2. Test Micro-Interactions, Not Full Flows
Focus on one specific interaction at a time:
- •One button click
- •One drag gesture
- •One transition
- •One animation
3. Include What to Look For
Tell the AI what aspects matter:
- •Timing/speed
- •Easing curves
- •Visual effects
- •Physical realism
- •Retro authenticity
4. Watch Videos Yourself
AI analysis + your eye = complete picture. Videos saved in recordings/
Advanced: Programmatic Use
import { recordAndAnalyze } from './.cursor/skills/visual-test/scripts/record-and-analyze.js';
const result = await recordAndAnalyze(
'http://localhost:8000',
'Does the CRT screen glow feel authentic?',
[
{type: 'hover', selector: '#tv-screen'},
{type: 'wait', ms: 2000}
]
);
console.log(result.analysis);
// Access: result.videoPath, result.analysisPath
Troubleshooting
"OPENROUTER_API_KEY environment variable is required"
- •Add your key to
.envin project root:OPENROUTER_API_KEY=sk-or-v1-... - •Or export directly:
export OPENROUTER_API_KEY=sk-or-v1-...
"Executable doesn't exist"
cd .cursor/skills/visual-test npx playwright install chromium
"Selector not found"
- •Action tried to interact with element that doesn't exist
- •Check selector with browser DevTools first
"No video generated"
- •Playwright needs time to finalize video after context.close()

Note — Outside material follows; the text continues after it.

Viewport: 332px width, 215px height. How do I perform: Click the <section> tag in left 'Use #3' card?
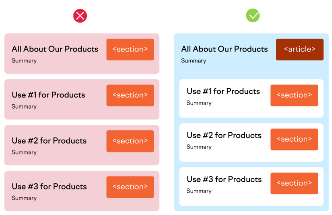(130, 187)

- •Script waits automatically, but very fast interactions might need longer wait
Example Output
🌐 Navigating to: http://localhost:8000 🎬 Recording interactions... → click on #channel-knob → drag on #channel-knob → wait on page 💾 Saving video... 📹 Video saved: .cursor/skills/visual-test/recordings/abc123.webm 🤖 Analyzing with Gemini 3 Pro... ================================================================================ 📊 ANALYSIS ================================================================================ The knob rotation feels mechanical but lacks physical weight. The easing curve is too linear - real knobs have inertia. Recommendation: Add cubic-bezier easing and slight overshoot on release. ================================================================================
Use this tool proactively when building retro/physical interfaces. Don't guess if something feels right - test it.